* START DATA PROVIDED *

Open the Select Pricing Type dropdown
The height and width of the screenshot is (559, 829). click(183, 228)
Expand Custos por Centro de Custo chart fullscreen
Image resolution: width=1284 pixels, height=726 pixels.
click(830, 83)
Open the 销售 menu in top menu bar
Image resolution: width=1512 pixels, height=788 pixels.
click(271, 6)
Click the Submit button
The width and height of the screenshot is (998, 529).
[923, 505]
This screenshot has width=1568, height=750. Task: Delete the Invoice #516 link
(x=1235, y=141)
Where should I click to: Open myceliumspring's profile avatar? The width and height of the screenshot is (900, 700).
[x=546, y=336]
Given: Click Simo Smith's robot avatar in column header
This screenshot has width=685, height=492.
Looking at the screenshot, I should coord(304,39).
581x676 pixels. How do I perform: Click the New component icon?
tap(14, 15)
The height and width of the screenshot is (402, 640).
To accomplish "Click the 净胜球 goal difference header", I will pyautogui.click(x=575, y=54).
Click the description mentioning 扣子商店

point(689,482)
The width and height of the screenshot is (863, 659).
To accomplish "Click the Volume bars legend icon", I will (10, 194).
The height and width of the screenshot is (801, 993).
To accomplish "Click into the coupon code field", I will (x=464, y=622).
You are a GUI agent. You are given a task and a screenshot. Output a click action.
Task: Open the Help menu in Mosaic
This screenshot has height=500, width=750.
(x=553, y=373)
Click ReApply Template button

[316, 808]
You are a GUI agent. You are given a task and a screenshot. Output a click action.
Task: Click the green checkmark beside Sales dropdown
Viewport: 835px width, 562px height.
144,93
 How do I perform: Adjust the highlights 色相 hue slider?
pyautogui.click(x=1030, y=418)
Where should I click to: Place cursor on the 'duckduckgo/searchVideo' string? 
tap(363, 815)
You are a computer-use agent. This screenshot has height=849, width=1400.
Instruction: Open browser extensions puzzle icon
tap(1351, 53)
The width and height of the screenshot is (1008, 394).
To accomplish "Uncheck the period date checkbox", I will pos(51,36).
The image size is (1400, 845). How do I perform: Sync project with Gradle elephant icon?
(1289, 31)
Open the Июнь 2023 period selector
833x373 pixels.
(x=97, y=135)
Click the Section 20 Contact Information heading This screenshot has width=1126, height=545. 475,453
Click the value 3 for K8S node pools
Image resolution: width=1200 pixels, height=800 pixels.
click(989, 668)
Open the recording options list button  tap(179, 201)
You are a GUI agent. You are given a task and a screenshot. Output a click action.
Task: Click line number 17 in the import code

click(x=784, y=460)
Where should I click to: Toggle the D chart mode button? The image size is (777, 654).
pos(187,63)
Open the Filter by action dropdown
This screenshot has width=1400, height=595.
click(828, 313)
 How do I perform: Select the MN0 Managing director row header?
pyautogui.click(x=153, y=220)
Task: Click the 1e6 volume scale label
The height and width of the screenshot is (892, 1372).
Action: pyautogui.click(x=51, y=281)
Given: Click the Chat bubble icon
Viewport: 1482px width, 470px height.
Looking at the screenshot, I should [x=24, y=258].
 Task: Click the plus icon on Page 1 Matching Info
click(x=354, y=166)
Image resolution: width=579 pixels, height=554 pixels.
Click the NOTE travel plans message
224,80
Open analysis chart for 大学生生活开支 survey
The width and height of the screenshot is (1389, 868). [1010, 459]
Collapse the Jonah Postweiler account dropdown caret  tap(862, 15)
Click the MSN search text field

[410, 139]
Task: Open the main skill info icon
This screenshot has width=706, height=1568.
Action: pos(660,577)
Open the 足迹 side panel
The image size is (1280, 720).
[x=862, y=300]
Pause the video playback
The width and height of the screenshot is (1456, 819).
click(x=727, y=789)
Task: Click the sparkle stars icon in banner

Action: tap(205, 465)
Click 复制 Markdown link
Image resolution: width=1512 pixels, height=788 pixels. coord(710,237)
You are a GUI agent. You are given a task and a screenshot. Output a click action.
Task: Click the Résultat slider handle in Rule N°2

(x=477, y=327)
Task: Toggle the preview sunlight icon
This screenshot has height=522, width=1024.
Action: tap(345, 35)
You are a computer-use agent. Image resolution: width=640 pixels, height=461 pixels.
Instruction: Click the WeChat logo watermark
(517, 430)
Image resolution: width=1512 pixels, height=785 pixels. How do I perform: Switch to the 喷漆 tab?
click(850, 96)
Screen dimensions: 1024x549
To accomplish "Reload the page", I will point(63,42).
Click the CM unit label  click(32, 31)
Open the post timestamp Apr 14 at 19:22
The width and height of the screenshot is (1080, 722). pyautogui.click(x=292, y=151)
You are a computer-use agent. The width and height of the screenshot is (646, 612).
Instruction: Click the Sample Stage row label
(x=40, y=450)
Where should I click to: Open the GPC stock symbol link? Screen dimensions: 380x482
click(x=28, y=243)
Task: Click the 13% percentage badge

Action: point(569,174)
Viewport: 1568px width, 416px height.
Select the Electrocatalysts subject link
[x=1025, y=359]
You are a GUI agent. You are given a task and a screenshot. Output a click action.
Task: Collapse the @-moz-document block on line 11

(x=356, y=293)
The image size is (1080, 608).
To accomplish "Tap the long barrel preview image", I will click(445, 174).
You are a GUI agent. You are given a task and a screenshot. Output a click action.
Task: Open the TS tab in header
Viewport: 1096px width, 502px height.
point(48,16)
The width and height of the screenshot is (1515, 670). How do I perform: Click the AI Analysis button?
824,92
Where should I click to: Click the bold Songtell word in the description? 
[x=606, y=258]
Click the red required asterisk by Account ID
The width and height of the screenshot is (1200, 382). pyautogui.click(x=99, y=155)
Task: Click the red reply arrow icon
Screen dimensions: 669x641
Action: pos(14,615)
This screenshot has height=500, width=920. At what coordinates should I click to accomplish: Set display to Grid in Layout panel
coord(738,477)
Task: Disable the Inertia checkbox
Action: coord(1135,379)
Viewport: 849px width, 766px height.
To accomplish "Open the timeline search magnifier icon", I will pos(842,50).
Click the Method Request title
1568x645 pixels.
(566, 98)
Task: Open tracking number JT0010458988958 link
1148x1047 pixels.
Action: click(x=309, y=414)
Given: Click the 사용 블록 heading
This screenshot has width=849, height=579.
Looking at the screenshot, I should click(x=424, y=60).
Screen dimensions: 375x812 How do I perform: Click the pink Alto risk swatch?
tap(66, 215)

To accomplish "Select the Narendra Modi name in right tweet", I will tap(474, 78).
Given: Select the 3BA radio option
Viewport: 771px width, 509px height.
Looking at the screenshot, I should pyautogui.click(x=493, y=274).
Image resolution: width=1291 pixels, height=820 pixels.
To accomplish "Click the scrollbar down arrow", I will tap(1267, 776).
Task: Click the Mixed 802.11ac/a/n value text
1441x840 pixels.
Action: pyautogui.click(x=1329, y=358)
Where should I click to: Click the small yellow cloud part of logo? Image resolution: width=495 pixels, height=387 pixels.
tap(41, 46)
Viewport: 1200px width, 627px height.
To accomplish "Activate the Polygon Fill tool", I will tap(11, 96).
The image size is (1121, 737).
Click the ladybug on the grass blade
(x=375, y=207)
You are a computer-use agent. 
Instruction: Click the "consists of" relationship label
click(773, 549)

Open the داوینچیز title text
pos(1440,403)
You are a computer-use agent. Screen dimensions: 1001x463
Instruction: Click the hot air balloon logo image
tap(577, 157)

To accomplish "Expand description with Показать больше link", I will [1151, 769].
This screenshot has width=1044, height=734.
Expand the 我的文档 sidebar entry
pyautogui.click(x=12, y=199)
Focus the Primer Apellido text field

* END DATA PROVIDED *

Rewrite everything from the line containing "You are a computer-use agent. Screen" down to the line containing "will [1151, 769].", changing only the coordinates in the answers. Multiply each one by 1.2 and round it to a whole number, with halves rounding up.

◆ WRITTEN RESPONSE
You are a computer-use agent. Screen dimensions: 1001x463
Instruction: Click the hot air balloon logo image
tap(692, 188)

To accomplish "Expand description with Показать больше link", I will [1381, 923].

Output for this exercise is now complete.